Record extracts:
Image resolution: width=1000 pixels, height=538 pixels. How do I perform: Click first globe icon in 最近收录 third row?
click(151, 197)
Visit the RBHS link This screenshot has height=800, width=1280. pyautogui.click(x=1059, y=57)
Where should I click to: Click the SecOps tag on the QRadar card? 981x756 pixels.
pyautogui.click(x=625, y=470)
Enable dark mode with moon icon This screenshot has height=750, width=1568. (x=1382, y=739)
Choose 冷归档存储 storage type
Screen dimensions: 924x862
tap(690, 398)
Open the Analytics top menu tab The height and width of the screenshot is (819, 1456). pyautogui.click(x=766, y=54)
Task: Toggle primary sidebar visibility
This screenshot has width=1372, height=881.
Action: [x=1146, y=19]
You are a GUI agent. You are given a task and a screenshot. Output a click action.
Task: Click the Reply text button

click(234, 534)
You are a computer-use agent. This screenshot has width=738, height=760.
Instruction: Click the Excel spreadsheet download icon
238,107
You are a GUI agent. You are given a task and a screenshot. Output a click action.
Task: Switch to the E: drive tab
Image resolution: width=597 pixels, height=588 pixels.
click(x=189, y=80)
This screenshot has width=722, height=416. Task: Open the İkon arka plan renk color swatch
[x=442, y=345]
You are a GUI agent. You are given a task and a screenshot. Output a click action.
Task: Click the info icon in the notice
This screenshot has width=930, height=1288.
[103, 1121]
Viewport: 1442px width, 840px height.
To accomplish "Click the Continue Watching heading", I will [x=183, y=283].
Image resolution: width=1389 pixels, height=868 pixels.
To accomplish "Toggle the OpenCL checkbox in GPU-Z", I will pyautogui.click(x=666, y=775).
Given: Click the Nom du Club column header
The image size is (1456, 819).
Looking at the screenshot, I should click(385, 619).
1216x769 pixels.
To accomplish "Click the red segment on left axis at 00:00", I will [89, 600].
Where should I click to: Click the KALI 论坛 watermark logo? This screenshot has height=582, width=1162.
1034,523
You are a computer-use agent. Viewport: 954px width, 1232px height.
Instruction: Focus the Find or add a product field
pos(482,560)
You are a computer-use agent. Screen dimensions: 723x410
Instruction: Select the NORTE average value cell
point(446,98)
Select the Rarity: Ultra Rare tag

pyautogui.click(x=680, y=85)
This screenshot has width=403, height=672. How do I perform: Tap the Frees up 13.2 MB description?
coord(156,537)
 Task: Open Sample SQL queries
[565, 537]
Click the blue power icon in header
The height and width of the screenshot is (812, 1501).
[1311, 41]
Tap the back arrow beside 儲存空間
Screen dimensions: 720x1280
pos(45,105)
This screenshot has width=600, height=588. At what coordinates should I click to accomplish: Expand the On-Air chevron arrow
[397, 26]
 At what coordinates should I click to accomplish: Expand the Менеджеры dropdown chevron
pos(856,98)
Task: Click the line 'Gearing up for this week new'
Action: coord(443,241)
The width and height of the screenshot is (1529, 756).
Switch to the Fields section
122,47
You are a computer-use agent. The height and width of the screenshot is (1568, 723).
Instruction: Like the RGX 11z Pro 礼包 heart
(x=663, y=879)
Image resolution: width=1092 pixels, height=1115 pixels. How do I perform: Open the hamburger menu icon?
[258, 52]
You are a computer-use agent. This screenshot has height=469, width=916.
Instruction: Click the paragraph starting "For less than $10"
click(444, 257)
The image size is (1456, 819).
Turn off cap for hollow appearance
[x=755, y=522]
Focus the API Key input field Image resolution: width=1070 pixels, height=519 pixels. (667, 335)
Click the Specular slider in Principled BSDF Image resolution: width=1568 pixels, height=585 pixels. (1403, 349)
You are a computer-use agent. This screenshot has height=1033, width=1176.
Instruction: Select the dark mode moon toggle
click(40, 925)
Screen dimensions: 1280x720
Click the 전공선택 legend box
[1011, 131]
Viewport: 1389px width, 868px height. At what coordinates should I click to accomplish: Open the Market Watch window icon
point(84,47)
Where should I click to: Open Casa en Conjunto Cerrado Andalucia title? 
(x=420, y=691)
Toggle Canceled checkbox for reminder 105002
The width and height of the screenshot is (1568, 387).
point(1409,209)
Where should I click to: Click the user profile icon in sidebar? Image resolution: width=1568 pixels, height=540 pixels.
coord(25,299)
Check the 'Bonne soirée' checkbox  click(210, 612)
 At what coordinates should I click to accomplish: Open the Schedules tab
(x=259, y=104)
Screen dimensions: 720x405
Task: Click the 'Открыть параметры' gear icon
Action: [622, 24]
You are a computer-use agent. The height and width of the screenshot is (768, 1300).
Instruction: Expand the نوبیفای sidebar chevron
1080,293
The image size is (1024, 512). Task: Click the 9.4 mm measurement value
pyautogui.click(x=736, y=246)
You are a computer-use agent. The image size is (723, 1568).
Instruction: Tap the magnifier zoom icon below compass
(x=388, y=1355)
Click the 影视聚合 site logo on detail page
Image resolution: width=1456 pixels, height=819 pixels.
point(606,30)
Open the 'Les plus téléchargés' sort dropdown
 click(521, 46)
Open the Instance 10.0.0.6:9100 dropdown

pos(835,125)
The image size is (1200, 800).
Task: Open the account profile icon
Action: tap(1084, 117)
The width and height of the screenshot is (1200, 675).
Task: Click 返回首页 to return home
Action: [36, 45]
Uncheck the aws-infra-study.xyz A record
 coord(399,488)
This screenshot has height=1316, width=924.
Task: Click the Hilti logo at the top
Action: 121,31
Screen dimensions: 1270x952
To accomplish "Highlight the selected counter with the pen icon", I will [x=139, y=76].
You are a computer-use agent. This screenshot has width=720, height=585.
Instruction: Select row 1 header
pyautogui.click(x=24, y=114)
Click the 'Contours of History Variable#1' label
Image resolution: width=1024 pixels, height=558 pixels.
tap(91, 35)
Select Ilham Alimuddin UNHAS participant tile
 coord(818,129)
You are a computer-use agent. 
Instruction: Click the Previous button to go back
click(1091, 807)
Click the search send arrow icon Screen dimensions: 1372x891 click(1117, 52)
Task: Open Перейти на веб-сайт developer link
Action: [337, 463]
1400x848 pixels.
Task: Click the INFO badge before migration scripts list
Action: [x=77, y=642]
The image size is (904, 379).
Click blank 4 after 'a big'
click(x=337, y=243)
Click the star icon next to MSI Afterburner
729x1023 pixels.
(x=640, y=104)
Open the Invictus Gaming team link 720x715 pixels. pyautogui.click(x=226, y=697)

Task:
Print all of the items above again, word for word and in the same order, with nothing added, removed, or changed.

Written solution:
Image resolution: width=1000 pixels, height=538 pixels. How do I perform: Click first globe icon in 最近收录 third row?
click(151, 197)
Visit the RBHS link This screenshot has height=800, width=1280. pyautogui.click(x=1059, y=57)
Where should I click to: Click the SecOps tag on the QRadar card? 981x756 pixels.
pyautogui.click(x=625, y=470)
Enable dark mode with moon icon This screenshot has height=750, width=1568. (x=1382, y=739)
Choose 冷归档存储 storage type
Screen dimensions: 924x862
tap(690, 398)
Open the Analytics top menu tab The height and width of the screenshot is (819, 1456). pyautogui.click(x=766, y=54)
Task: Toggle primary sidebar visibility
This screenshot has width=1372, height=881.
Action: [x=1146, y=19]
You are a GUI agent. You are given a task and a screenshot. Output a click action.
Task: Click the Reply text button

click(234, 534)
You are a computer-use agent. This screenshot has width=738, height=760.
Instruction: Click the Excel spreadsheet download icon
238,107
You are a GUI agent. You are given a task and a screenshot. Output a click action.
Task: Switch to the E: drive tab
Image resolution: width=597 pixels, height=588 pixels.
click(x=189, y=80)
This screenshot has width=722, height=416. Task: Open the İkon arka plan renk color swatch
[x=442, y=345]
You are a GUI agent. You are given a task and a screenshot. Output a click action.
Task: Click the info icon in the notice
This screenshot has width=930, height=1288.
[103, 1121]
Viewport: 1442px width, 840px height.
To accomplish "Click the Continue Watching heading", I will [x=183, y=283].
Image resolution: width=1389 pixels, height=868 pixels.
To accomplish "Toggle the OpenCL checkbox in GPU-Z", I will pyautogui.click(x=666, y=775).
Given: Click the Nom du Club column header
The image size is (1456, 819).
Looking at the screenshot, I should click(385, 619).
1216x769 pixels.
To accomplish "Click the red segment on left axis at 00:00", I will [89, 600].
Where should I click to: Click the KALI 论坛 watermark logo? This screenshot has height=582, width=1162.
1034,523
You are a computer-use agent. Viewport: 954px width, 1232px height.
Instruction: Focus the Find or add a product field
pos(482,560)
You are a computer-use agent. Screen dimensions: 723x410
Instruction: Select the NORTE average value cell
point(446,98)
Select the Rarity: Ultra Rare tag

pyautogui.click(x=680, y=85)
This screenshot has width=403, height=672. How do I perform: Tap the Frees up 13.2 MB description?
coord(156,537)
 Task: Open Sample SQL queries
[565, 537]
Click the blue power icon in header
The height and width of the screenshot is (812, 1501).
[1311, 41]
Tap the back arrow beside 儲存空間
Screen dimensions: 720x1280
pos(45,105)
This screenshot has width=600, height=588. At what coordinates should I click to accomplish: Expand the On-Air chevron arrow
[397, 26]
 At what coordinates should I click to accomplish: Expand the Менеджеры dropdown chevron
pos(856,98)
Task: Click the line 'Gearing up for this week new'
Action: coord(443,241)
The width and height of the screenshot is (1529, 756).
Switch to the Fields section
122,47
You are a computer-use agent. The height and width of the screenshot is (1568, 723).
Instruction: Like the RGX 11z Pro 礼包 heart
(x=663, y=879)
Image resolution: width=1092 pixels, height=1115 pixels. How do I perform: Open the hamburger menu icon?
[258, 52]
You are a computer-use agent. This screenshot has height=469, width=916.
Instruction: Click the paragraph starting "For less than $10"
click(444, 257)
The image size is (1456, 819).
Turn off cap for hollow appearance
[x=755, y=522]
Focus the API Key input field Image resolution: width=1070 pixels, height=519 pixels. (667, 335)
Click the Specular slider in Principled BSDF Image resolution: width=1568 pixels, height=585 pixels. (1403, 349)
You are a computer-use agent. This screenshot has height=1033, width=1176.
Instruction: Select the dark mode moon toggle
click(40, 925)
Screen dimensions: 1280x720
Click the 전공선택 legend box
[1011, 131]
Viewport: 1389px width, 868px height. At what coordinates should I click to accomplish: Open the Market Watch window icon
point(84,47)
Where should I click to: Open Casa en Conjunto Cerrado Andalucia title? 
(x=420, y=691)
Toggle Canceled checkbox for reminder 105002
The width and height of the screenshot is (1568, 387).
point(1409,209)
Where should I click to: Click the user profile icon in sidebar? Image resolution: width=1568 pixels, height=540 pixels.
coord(25,299)
Check the 'Bonne soirée' checkbox  click(210, 612)
 At what coordinates should I click to accomplish: Open the Schedules tab
(x=259, y=104)
Screen dimensions: 720x405
Task: Click the 'Открыть параметры' gear icon
Action: [622, 24]
You are a computer-use agent. The height and width of the screenshot is (768, 1300).
Instruction: Expand the نوبیفای sidebar chevron
1080,293
The image size is (1024, 512). Task: Click the 9.4 mm measurement value
pyautogui.click(x=736, y=246)
You are a computer-use agent. The image size is (723, 1568).
Instruction: Tap the magnifier zoom icon below compass
(x=388, y=1355)
Click the 影视聚合 site logo on detail page
Image resolution: width=1456 pixels, height=819 pixels.
point(606,30)
Open the 'Les plus téléchargés' sort dropdown
 click(521, 46)
Open the Instance 10.0.0.6:9100 dropdown

pos(835,125)
The image size is (1200, 800).
Task: Open the account profile icon
Action: tap(1084, 117)
The width and height of the screenshot is (1200, 675).
Task: Click 返回首页 to return home
Action: [36, 45]
Uncheck the aws-infra-study.xyz A record
 coord(399,488)
This screenshot has height=1316, width=924.
Task: Click the Hilti logo at the top
Action: 121,31
Screen dimensions: 1270x952
To accomplish "Highlight the selected counter with the pen icon", I will [x=139, y=76].
You are a computer-use agent. This screenshot has width=720, height=585.
Instruction: Select row 1 header
pyautogui.click(x=24, y=114)
Click the 'Contours of History Variable#1' label
Image resolution: width=1024 pixels, height=558 pixels.
tap(91, 35)
Select Ilham Alimuddin UNHAS participant tile
 coord(818,129)
You are a computer-use agent. 
Instruction: Click the Previous button to go back
click(1091, 807)
Click the search send arrow icon Screen dimensions: 1372x891 click(1117, 52)
Task: Open Перейти на веб-сайт developer link
Action: [337, 463]
1400x848 pixels.
Task: Click the INFO badge before migration scripts list
Action: [x=77, y=642]
The image size is (904, 379).
Click blank 4 after 'a big'
click(x=337, y=243)
Click the star icon next to MSI Afterburner
729x1023 pixels.
(x=640, y=104)
Open the Invictus Gaming team link 720x715 pixels. pyautogui.click(x=226, y=697)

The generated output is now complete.